Estimée entre un et deux millions d’euros, la toile avait été retrouvée en septembre 2024 par un commissaire-priseur lors de l’inventaire et de la vente d’un hôtel particulier du 6ᵉ arrondissement de Paris. Elle a été adjugée pour la somme exacte de 2,94 millions d’euros.
Selon Jean-Pierre Osenat, le commissaire-priseur, la découverte d’une telle œuvre disparue est un événement « rarissime ». Le tableau représente le Christ crucifié, isolé et lumineux, se détachant sur un ciel sombre et menaçant. Il marque « le tout début de la peinture baroque », selon son découvreur.
Cette toile « est une vraie profession de foi et un sujet de prédilection pour Rubens, protestant converti au catholicisme », avait expliqué Osenat en septembre.
Rubens a représenté le Christ mort sur la croix à au moins trois autres occasions, dont l’exemplaire le plus célèbre se trouve à l’Alte Pinakothek de Munich.
Le tableau mis en vente a été « peint par Rubens au summum de son talent et été authentifié par le professeur Nils Büttner », spécialiste de l’art allemand, flamand et hollandais du XVᵉ au XVIᵉ siècle et président du Rubenianum, un organisme situé à Anvers près de l’ancienne maison-atelier de Rubens et chargé de l’étude de son œuvre, selon Osenat.

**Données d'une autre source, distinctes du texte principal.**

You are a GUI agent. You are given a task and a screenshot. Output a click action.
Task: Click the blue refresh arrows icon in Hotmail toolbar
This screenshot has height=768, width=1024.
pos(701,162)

Sa trace a été remontée à partir d’une gravure, puis il a été authentifié à l’issue d’une longue enquête, grâce à des photographies haute résolution, des analyses de pigments, des images techniques ou encore un examen microscopique.
Si Rubens a réalisé de nombreux tableaux pour l’Église, ce chef-d’œuvre, d’une dimension de 105,5 sur 72,5 centimètres, était probablement destiné à un collectionneur privé.
Il a été acquis par le peintre académique du XIXᵉ siècle William Bouguereau (1825-1905) ou par sa fille Henriette Vincens-Bouguereau (1857-1913). Tous deux « ont pu avoir conscience » de l’importance d’une telle œuvre, mais « ils ne partagèrent pas sa connaissance ». La peinture est restée dans l’hôtel particulier-atelier de William Bouguereau, dans le 6ᵉ arrondissement de Paris, et a toujours appartenu à la famille, qui a récemment décidé de la vendre », explique le dossier de presse.